「こんなことを言うとアレなんですけど・・・」と言う人がいる。
アレって何よ! と思ってしまう。
「ソレってアレでしょ?」という人もいる。
ソレって何よ。アレって何よ。
代名詞や形容動詞、副詞、連体詞の中で、指し示す働きのある語を「コソアド言葉」という。
代名詞は「これ・それ・あれ・どれ」
形容動詞は「こんな・そんな・あんな・どんな」
副詞は「こう・そう・ああ・どう」
連体詞は「この・その・あの・どの」である。
「コ」は近いものを指すので「近称」、「ソ」は中間のものを指すので「中称」、「ア」は遠いものを指すので「遠称」、「ド」はどこにあるか分からないものを指すので「不定称」という。
この理屈から言えば、「こんなことを言うとアレなんですけど・・・」の「アレ」は遠いものを指していることになる。
確かに「こんなことを言うとコレなんですけど・・・」と言う人はあまりいない。
これはちょっと変な用法だ。
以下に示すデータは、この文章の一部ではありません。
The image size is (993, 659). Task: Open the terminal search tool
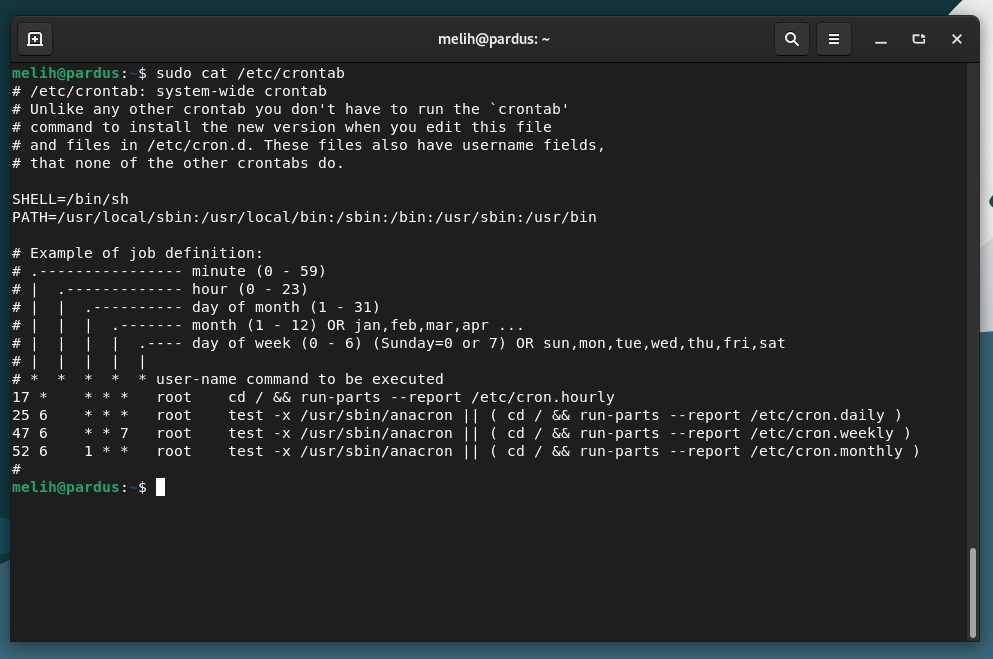click(792, 39)
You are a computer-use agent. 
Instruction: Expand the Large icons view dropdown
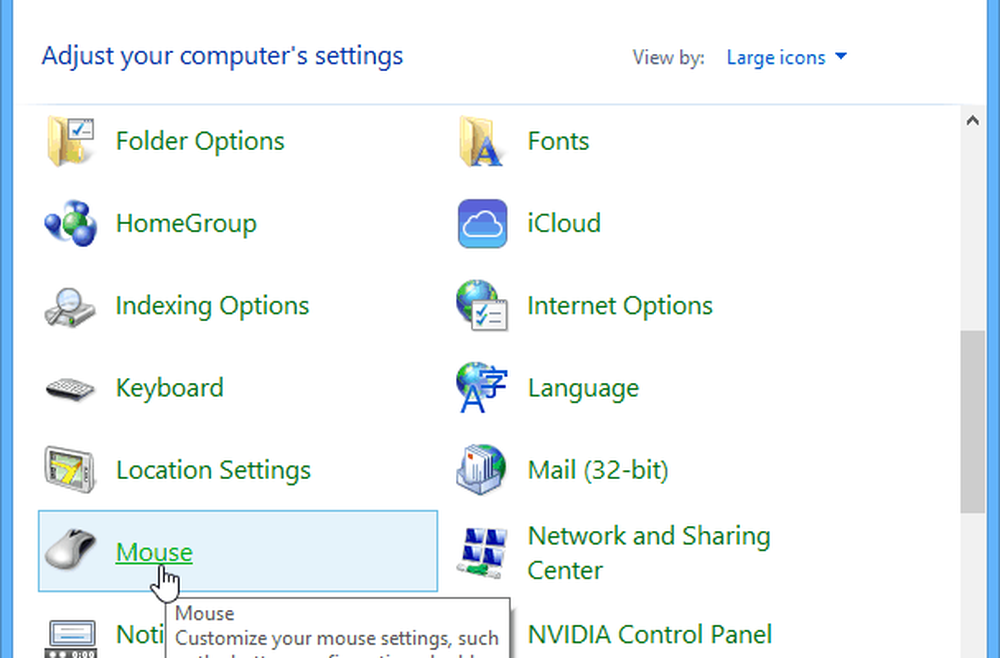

「ソレ」も同じだ。
「こんなことを言うとソレなんですけど・・・」
「コレ」も「ソレ」も、もうそこにすでにあるべきものだからだ。
やはりここは「アレ」と言わなければならない。
そうでなければ話者の立ち位置が定まらない。
話者は、意識の遠い端のほうにあるものを漠然と指して、雲をつかむような感じや相手を煙に巻くようなニュアンスを出したいのだ。
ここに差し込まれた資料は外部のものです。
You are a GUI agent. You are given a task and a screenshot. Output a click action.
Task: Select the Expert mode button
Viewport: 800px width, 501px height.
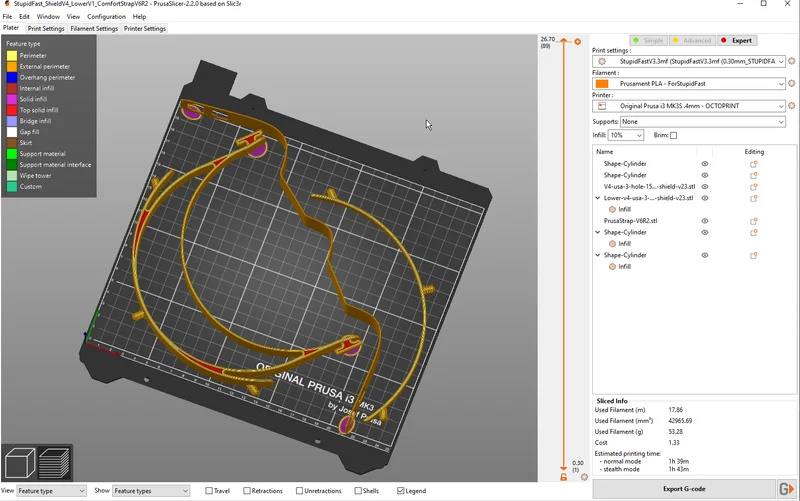[x=737, y=40]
「こんなことを言うとアレなんですけど・・・」とはそーゆー言葉だ。
まあ、口癖の部類。
ただ、ボクはこのような「コソアド言葉」を多用する人間は嫌いだ。
性格がせっかちだから。
「コレってなんやねん!」「ソレってなんやねん!」「アレってドレやねん!!」と、白黒はっきりつけない物言いに対しては常日頃から警報を鳴らし続けている。
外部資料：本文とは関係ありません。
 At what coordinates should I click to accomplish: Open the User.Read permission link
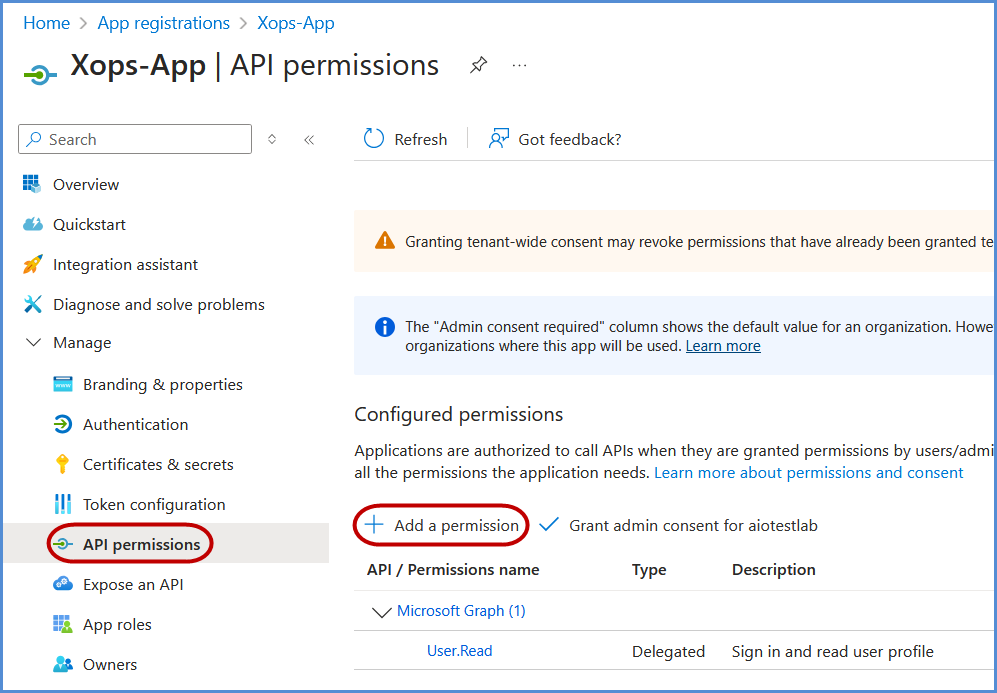click(x=459, y=650)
そういうことを言うやつには、いちいちそうやって食い付きたくなる。
そうそう、そういえば、映画『蒲田行進曲』のヤスのセリフにこんなのがあった。
「銀ちゃん、えへへ、コレがコレなもんっすから・・・」
最初の「コレ」はアレで、次の「コレ」がアレなのはお分かりのことだろう。
まあ、これだけは許してやろう。
ヤスがあんまりかわいそうだから。